Describing the selection process, early contributor Chris Vrenna told Gannett News "coming from the same emotional background, I feel, is more important than how well you can play your instrument. That's one reason that makes our shows more intense when we're up there ... We found people that understood that. It makes us stronger". Reznor described his selection of the earliest incarnations of the live band by saying "I'm not in the position to offer somebody a thousand dollars a week to rehearse ... So I took some young guys who were malleable, who would basically do what I want them to do but expand on it. The only context I've worked with them in so far is, 'Here are the songs, here are your parts, learn them.' "

- Personnel

- Trent Reznor^{#} – lead vocals, guitars, bass, keyboards, synthesizers, tambourine, xylophone, vibraphone, saxophone (1988–present)
- Chris Vrenna^{#} – keyboards, samplers, drums (1988–1990, 1992–1996)
- Ron Musarra – drums, samplers (1988)
- Richard Patrick^{#} – guitars (1989–1993)
- Gary Talpas – keyboards (1989)
- Nick Rushe – keyboards (1989)
- David Haymes – keyboards (1990)
- Lee Mars – keyboards (1990–1991)
- James Woolley – synthesizers (1991–1994)
- Jeff Ward – drums (1990–1991)
- Robin Finck^{#} – guitars, synthesizers (1994–1996, 1999–2000, 2008–present)
- Danny Lohner^{#} – bass, guitars, synthesizers (1993–2003)
- Charlie Clouser^{#} – keyboards, synthesizers, theremin, drums (1994–2001)
- Kevin McMahon – guitars (1996)

- Jerome Dillon^{#} – drums (1999–2005)
- Jeordie White – bass, guitars, synthesizers (2005–2007)
- Aaron North – guitars (2005–2007)
- Alessandro Cortini^{#} – keyboards, synthesizers, guitars, bass (2005–2008, 2013–2025)
- Josh Freese^{#} – drums, marimba (2005–2008, 2025-present)
- Alex Carapetis – drums (2005)
- Justin Meldal-Johnsen – bass (2008–2009)
- Ilan Rubin^{#} – drums, keyboards, cello, guitar (2009–2025)
- Josh Eustis^{#} – bass, guitars, keyboards, marimba, percussion, saxophone (2013)
- Pino Palladino^{#} – bass (2013)
- Lisa Fischer – vocals (2013)
- Sharlotte Gibson^{#} – vocals (2013)
- Atticus Ross^{#} – keyboards, synthesizers (2016–present)
- Stu Brooks – bass (2026–present)

- Live guests
- Mike Garson^{#} – piano (September 2009 at the Henry Fonda Theater for the song "Just Like You Imagined")

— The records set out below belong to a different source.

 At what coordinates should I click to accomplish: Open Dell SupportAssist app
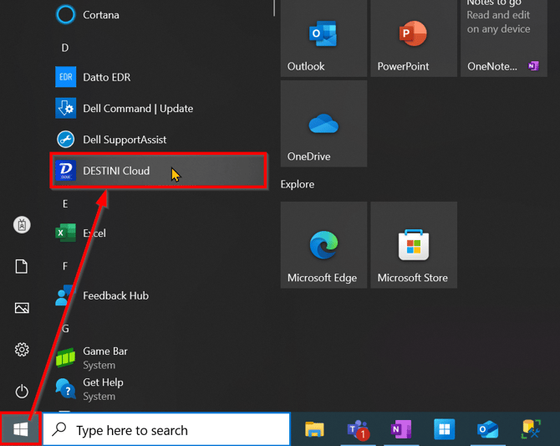124,140
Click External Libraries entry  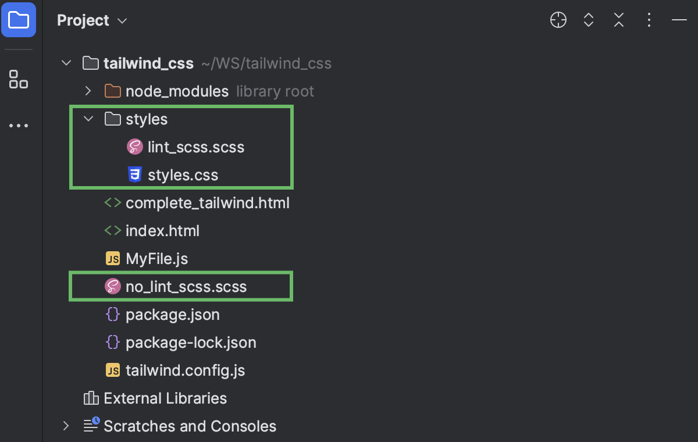click(x=165, y=398)
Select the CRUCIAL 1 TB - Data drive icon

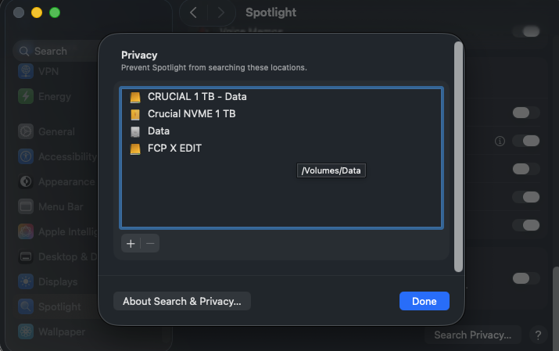[x=135, y=97]
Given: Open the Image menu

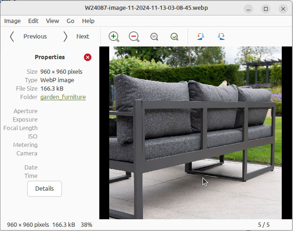Looking at the screenshot, I should tap(13, 21).
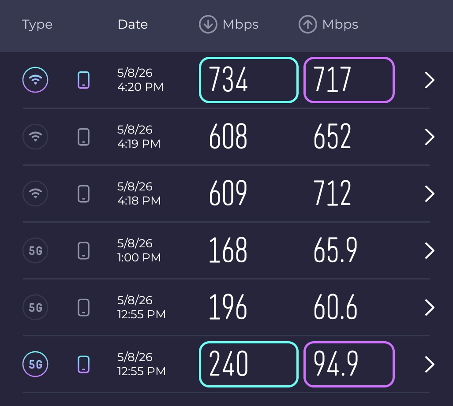Open details chevron for the 240 Mbps result
Viewport: 453px width, 406px height.
coord(430,365)
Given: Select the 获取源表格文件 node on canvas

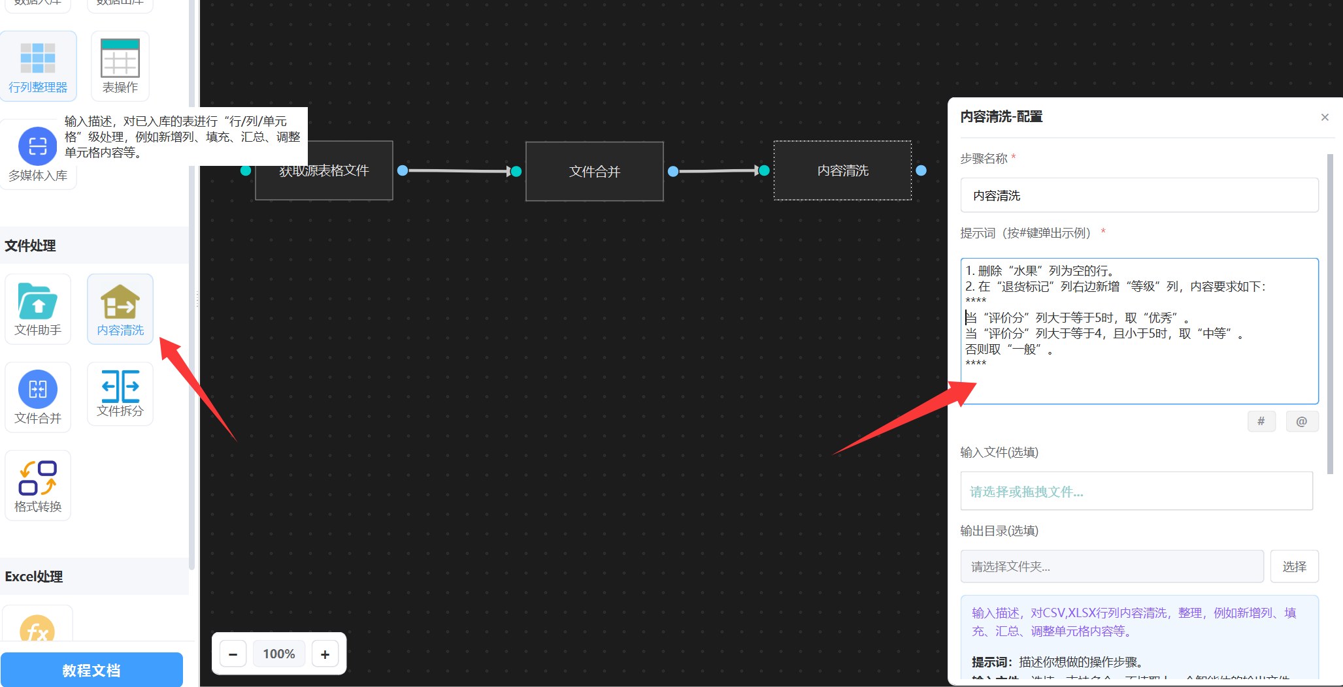Looking at the screenshot, I should click(x=324, y=170).
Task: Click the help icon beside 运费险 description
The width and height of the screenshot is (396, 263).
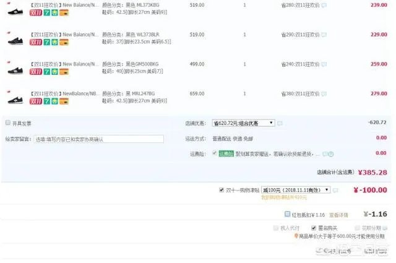Action: pos(332,153)
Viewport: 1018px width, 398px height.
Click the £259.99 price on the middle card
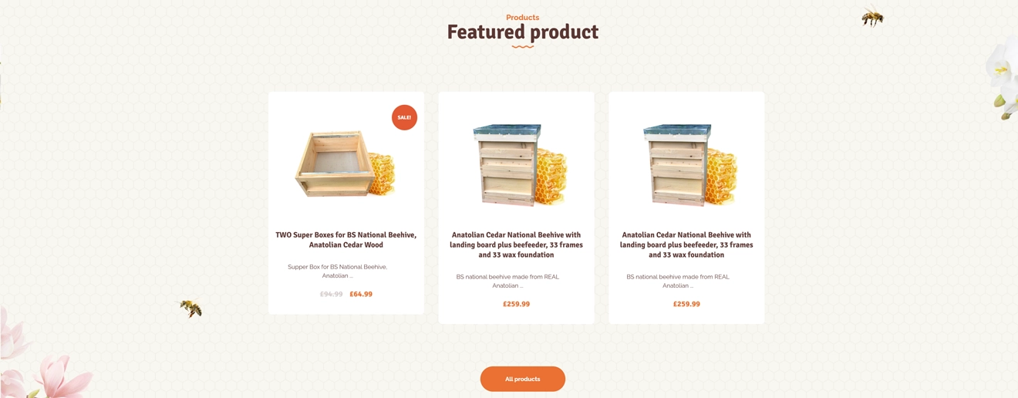517,304
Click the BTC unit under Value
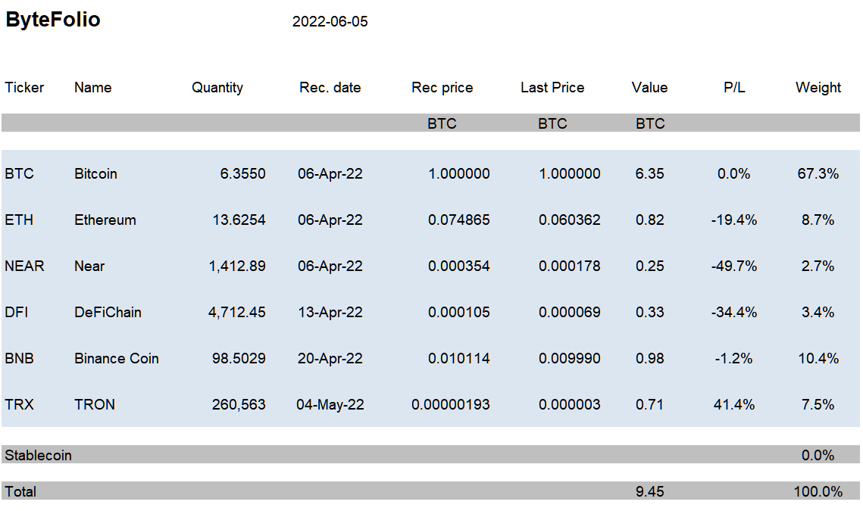Viewport: 863px width, 511px height. click(650, 123)

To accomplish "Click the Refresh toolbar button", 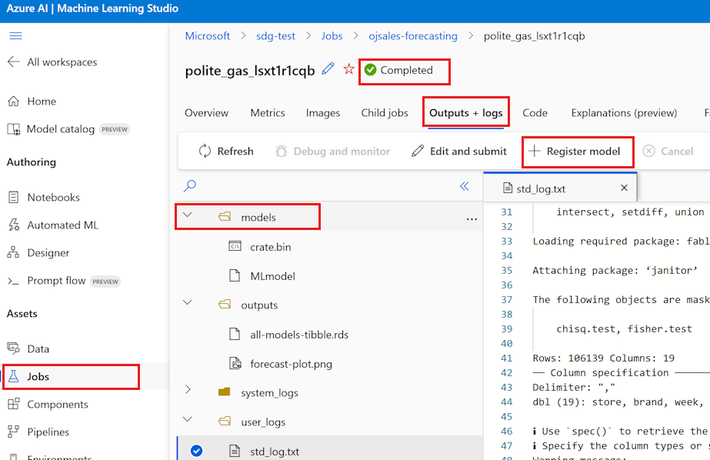I will [226, 152].
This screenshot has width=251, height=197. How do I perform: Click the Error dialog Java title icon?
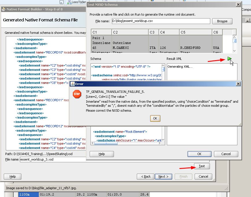point(72,84)
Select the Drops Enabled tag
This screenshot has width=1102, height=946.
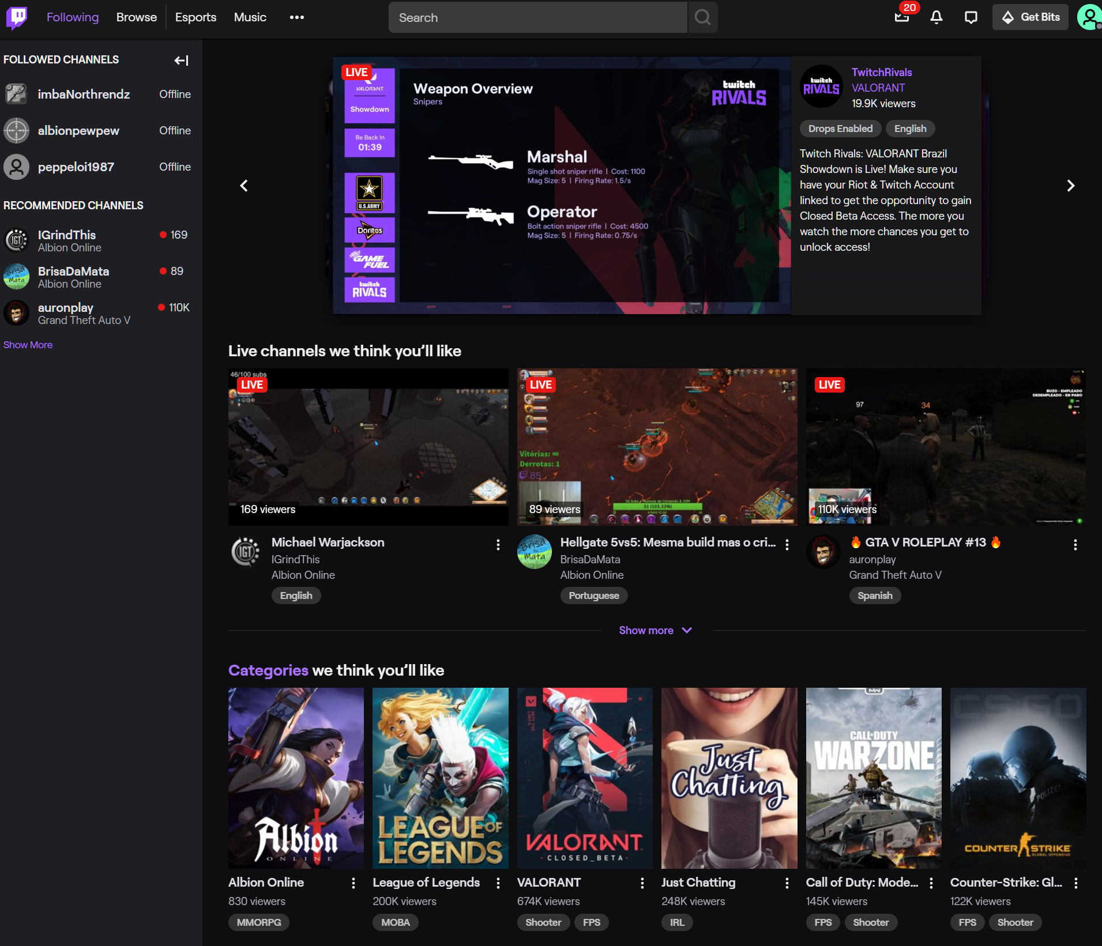840,129
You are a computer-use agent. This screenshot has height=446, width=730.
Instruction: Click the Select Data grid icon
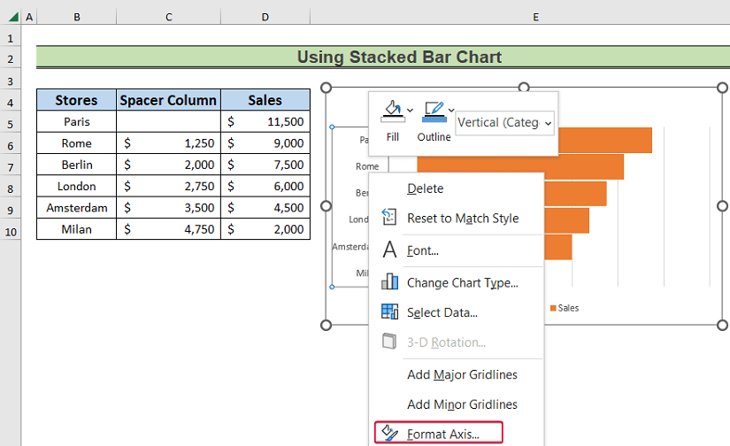(x=389, y=311)
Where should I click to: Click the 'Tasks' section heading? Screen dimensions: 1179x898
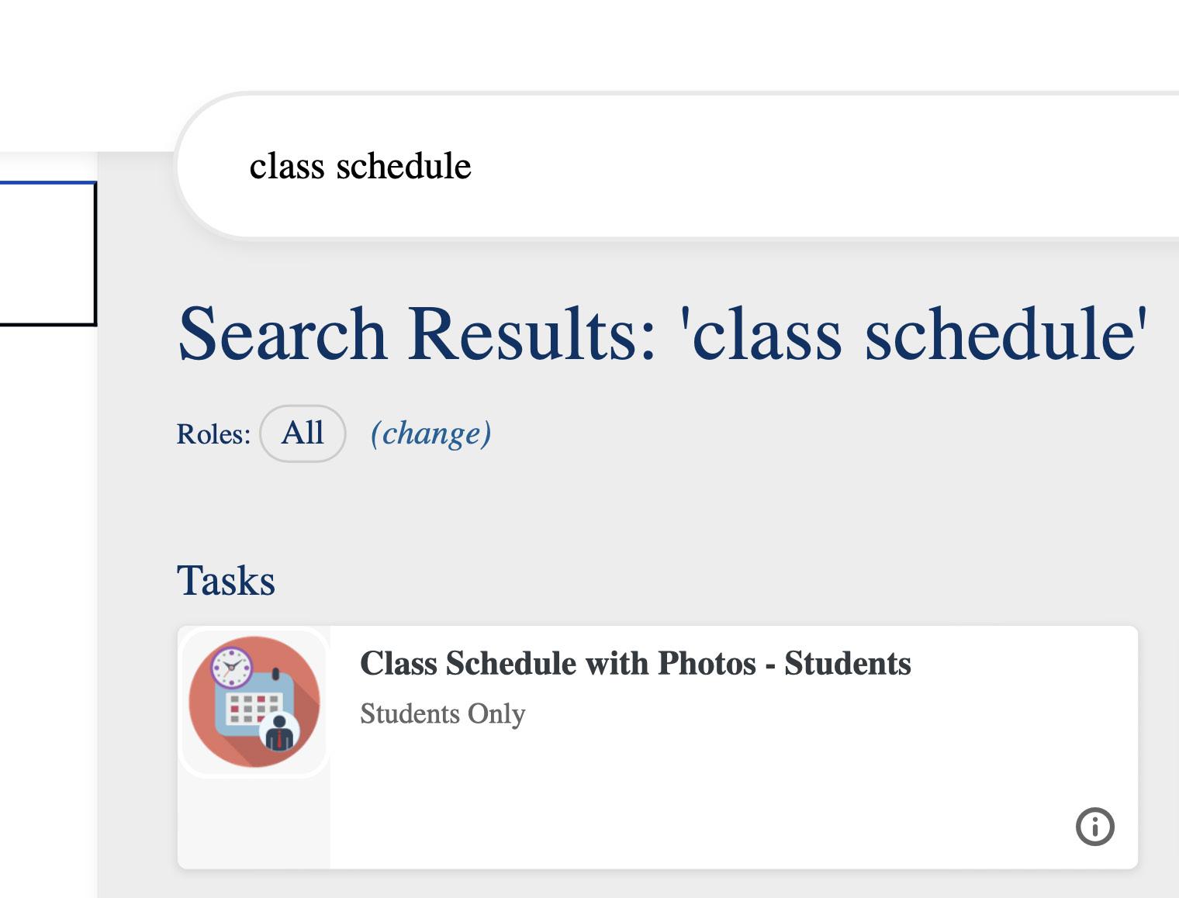226,581
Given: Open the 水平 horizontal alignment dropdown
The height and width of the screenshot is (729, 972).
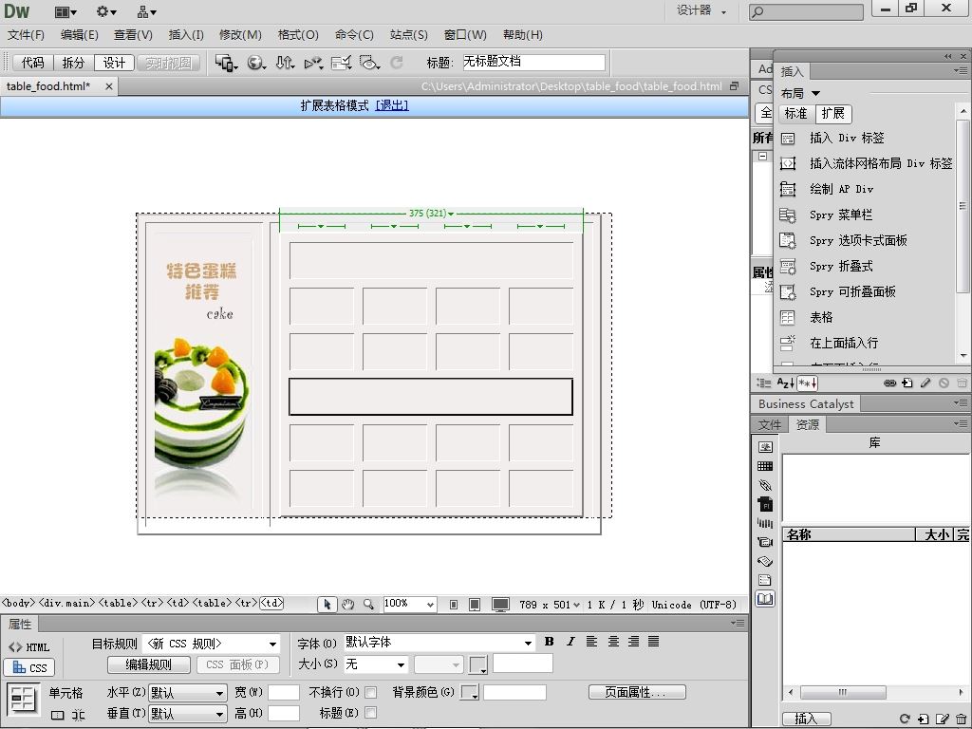Looking at the screenshot, I should pos(188,693).
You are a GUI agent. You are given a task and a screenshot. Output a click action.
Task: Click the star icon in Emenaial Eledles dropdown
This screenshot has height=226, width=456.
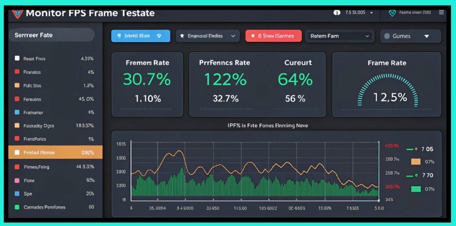pyautogui.click(x=182, y=36)
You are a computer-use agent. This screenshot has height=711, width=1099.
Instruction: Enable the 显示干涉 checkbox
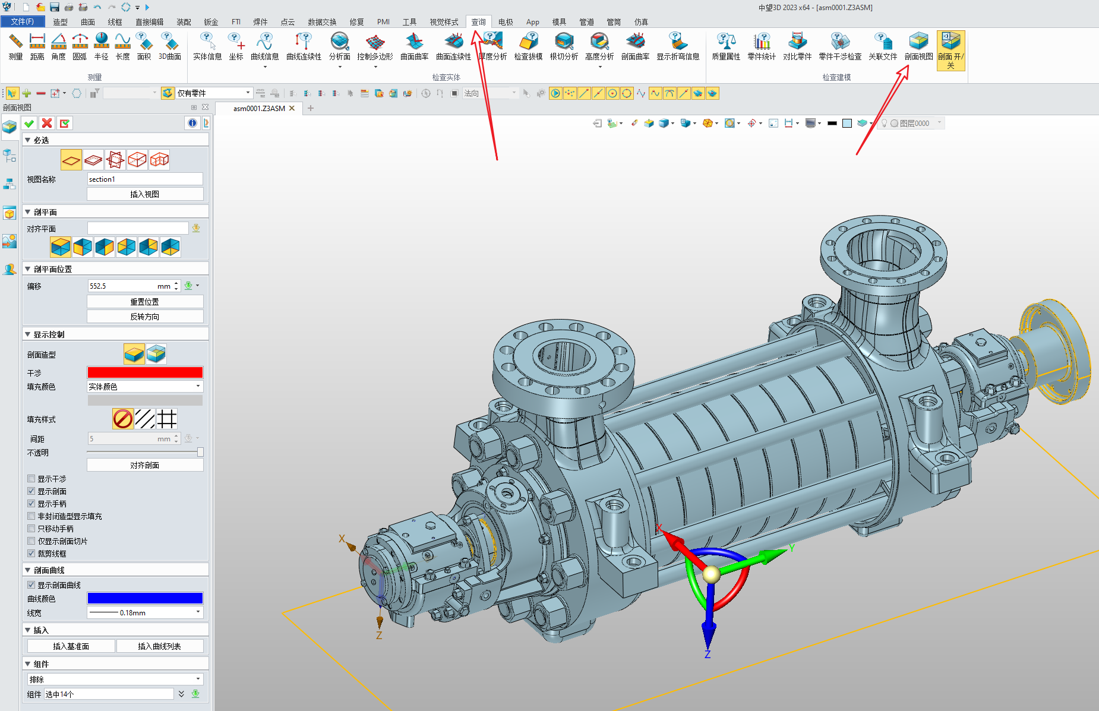click(31, 479)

"#" – indicates live-band members who have contributed to major Nine Inch Nails studio releases.

==Guest artists and collaborations==
Through the years, Reznor has invited many prominent musicians on stage with his band to perform material outside the usual range of Nine Inch Nails songs:
- During Lollapalooza '91 Jane's Addiction members Dave Navarro and Eric Avery played guitars alongside Gibby Haynes and Ice-T for the last song of the band's set, "Head Like a Hole".
- In early 1995, Adam Ant and Marco Pirroni joined Nine Inch Nails on stage to perform "Physical" and other Adam and the Ants songs.
- During the Dissonance tour, Nine Inch Nails co-headlined with David Bowie, whose own contemporary tour was called the Outside Tour. Throughout the tour, Nine Inch Nails would perform first and segue into Bowie's band. The two bands would play a mixture of Nine Inch Nails and David Bowie songs. Nine Inch Nails would eventually leave the stage and Bowie and his band would continue with their own set.
- Marilyn Manson appeared on stage during a concert at Madison Square Garden in 2000 to sing "Starfuckers, Inc." and "The Beautiful People". This performance is featured as an easter egg in the And All That Could Have Been DVD.
- During the Live: With Teeth amphitheater tour, Nine Inch Nails and Peter Murphy of Bauhaus performed the Pere Ubu song "Final Solution", which was also a solo hit for Murphy. For the last show, they collaborated to cover Joy Division's "Dead Souls", which Nine Inch Nails has regularly played since 1994. Also during this tour, Reznor, Murphy, and other musicians performed four unique sets of their favorite songs on radio stations around the country.